[Start of Attachment]
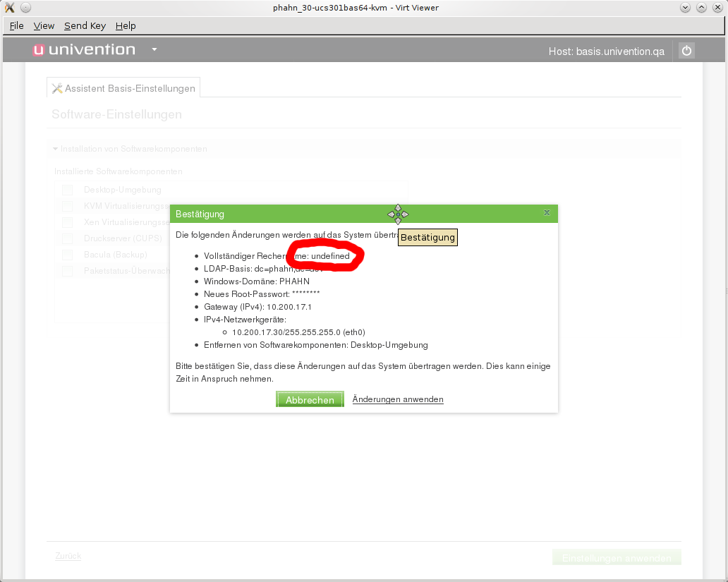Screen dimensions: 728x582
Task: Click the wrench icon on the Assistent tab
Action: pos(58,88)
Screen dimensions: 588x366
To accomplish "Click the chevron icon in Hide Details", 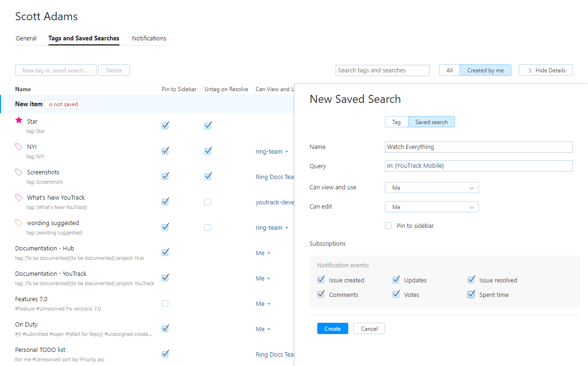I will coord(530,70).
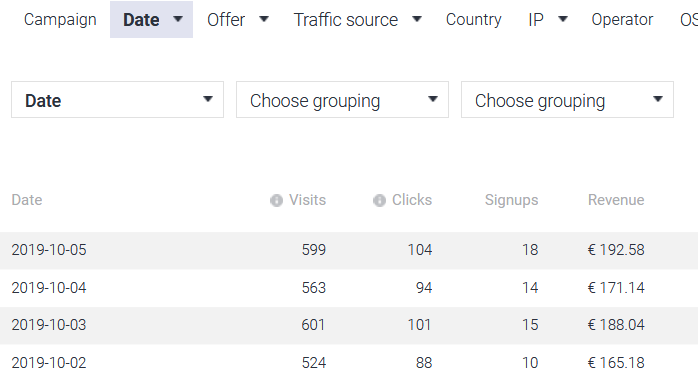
[End of Attachment]
[Start of Attachment]
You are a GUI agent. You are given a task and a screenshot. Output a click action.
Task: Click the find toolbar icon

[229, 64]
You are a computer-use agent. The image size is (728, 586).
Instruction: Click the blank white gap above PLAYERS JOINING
[End of Attachment]
* **Brief**: Every line above from the line with "You are a computer-use" to the line with "Instruction: Click the" is wanted, ends included; write them out exactly and add no other line.

* **Result for this exercise**:
You are a computer-use agent. The image size is (728, 586).
Instruction: Click the blank white gap above PLAYERS JOINING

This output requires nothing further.